About Us...

We are three different women living three different lives. We share one common goal: to challenge ourselves physically and mentally to be better. To get and stay fit. To make a difference. When we were brainstorming a name for this blog, the first title was "Faking Legit", a reference to a comment I made about not being a "real swimmer" and feeling like I didn't deserve to be in the pool until I was legit. We came to the consensus that somewhere in the midst of "faking legit", we actually find that we ARE. This is our journey to being the real deal.

Monday, January 19, 2015

Gym Esteem

For me, there's a specialized niche of self-esteem issues that exists.  It's gym esteem; how I feel about my athletic self.  This means doing all of the terrible self-deprecating things like paying attention to how fast the girl on the treadmill next to me is running and focusing on which women don't have to stop to take breaks in the classes I attend. Yes, there's always of my brain that says "Hey, at least I'm here doing something!", but let me let you in on a little secret about myself...I am incredibly, incredibly competitive. The truth is, I like winning, I like being "better" at things and seeing improvement. Whenever I run a race, I always check out my age group results and see how many people are below/above me (and there were far more above me; I am NOT a fast runner). I don't necessarily think this is always a bad thing; it's nice to have drive to get better, faster, stronger. But it can be difficult to manage and can definitely beat you down.

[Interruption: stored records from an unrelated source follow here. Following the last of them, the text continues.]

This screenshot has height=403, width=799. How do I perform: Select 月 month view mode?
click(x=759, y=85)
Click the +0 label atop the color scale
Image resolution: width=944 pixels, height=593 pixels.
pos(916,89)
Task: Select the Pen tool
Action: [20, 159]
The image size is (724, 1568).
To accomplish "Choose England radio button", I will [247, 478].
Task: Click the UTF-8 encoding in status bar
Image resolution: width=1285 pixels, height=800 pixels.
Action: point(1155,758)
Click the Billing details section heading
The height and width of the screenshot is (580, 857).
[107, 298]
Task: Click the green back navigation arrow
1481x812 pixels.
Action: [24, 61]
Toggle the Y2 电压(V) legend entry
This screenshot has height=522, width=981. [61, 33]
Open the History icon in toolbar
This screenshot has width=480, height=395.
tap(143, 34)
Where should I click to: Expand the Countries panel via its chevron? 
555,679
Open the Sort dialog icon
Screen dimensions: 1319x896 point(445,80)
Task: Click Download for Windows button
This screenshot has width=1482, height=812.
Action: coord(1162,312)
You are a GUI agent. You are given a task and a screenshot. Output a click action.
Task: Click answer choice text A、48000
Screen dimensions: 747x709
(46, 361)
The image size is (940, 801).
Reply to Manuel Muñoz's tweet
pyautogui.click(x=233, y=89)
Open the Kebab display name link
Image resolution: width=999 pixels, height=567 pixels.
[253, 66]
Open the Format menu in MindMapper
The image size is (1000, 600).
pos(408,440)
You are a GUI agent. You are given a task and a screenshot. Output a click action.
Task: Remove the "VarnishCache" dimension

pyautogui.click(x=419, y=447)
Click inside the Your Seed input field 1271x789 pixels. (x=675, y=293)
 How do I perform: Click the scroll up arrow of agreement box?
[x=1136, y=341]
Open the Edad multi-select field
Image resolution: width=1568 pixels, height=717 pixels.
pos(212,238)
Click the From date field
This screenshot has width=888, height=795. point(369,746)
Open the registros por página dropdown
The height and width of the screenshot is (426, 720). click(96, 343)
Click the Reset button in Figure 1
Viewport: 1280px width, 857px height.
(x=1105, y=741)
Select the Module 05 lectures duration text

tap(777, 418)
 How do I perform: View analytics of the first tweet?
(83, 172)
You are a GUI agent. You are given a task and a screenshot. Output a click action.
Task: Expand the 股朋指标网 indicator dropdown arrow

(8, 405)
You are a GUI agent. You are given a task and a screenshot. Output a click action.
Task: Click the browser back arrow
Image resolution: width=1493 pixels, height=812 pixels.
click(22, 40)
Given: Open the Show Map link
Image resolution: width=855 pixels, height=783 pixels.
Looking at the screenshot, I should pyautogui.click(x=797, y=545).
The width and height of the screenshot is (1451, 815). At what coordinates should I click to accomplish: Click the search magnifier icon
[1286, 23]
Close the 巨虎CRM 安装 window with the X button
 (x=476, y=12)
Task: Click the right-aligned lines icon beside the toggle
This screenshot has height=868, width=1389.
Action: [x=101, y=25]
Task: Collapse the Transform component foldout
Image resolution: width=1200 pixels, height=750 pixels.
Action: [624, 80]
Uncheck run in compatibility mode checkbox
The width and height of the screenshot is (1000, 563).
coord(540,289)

Swimming presented me with the worst gym esteem issues I've ever had to deal with.  When I first started, I couldn't continuously swim from one end of the pool to the other. Unfortunately, once I got the technique and breathing correct, the only way to work on this was to practice. Everyone I know--especially the poor women I work with--had to endure an earful about how nervous it made me to even THINK about swimming by myself (ie. without my swim instructor, who made me feel more comfortable because if he was there and I didn't make it to the end, hey...I'm just having a lesson!). I remember the first time I attempted it--and I say attempted, because it didn't happen on this day. I changed into my suit before I left work so that I could literally get to the gym, throw my stuff down, and jump in before I had a chance to chicken out.  When I arrived that day, people were swimming two to a lane. There was no way in hell I was going to share a lane...the humiliation of not being able to make it to the other end with someone else in the lane was just too much to bear. I sheepishly took my suit off and proceeded to get on the treadmill.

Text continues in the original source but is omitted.